■ ACTION ITEM
State, as one number, how many lines in these records hold "Given".
[MATERIAL SHOWN — start]
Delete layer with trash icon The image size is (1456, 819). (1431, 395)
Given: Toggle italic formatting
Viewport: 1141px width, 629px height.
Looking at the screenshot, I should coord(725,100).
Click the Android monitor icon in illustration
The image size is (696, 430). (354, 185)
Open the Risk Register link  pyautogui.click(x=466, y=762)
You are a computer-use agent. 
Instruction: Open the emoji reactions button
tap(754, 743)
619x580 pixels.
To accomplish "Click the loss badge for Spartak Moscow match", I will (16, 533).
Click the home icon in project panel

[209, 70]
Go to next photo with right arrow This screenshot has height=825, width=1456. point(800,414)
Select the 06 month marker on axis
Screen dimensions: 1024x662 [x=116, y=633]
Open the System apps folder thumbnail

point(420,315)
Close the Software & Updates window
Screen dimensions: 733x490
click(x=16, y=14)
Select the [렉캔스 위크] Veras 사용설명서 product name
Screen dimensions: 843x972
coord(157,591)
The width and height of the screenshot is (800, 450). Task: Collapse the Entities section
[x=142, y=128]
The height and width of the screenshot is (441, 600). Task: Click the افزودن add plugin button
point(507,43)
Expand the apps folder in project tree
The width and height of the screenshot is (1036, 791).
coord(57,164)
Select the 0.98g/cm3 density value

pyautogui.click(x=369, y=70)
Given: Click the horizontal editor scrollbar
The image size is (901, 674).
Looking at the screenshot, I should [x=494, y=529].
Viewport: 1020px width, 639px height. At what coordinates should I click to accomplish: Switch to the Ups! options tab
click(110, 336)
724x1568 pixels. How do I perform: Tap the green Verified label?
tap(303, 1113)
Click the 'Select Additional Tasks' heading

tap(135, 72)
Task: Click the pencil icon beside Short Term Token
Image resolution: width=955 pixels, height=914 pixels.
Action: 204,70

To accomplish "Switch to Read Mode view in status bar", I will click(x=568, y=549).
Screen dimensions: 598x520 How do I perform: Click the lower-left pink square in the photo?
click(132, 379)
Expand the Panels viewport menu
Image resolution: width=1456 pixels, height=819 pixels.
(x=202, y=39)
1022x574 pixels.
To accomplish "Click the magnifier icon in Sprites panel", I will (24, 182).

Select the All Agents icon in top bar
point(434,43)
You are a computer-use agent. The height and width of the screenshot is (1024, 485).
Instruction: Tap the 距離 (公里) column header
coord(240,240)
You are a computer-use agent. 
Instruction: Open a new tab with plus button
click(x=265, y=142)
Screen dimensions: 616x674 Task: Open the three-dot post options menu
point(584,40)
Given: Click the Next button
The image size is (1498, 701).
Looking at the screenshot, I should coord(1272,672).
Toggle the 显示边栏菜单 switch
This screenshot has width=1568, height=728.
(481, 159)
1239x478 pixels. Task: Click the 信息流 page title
[MATERIAL SHOWN — finish]
■ OUTPUT FOR THIS TASK
3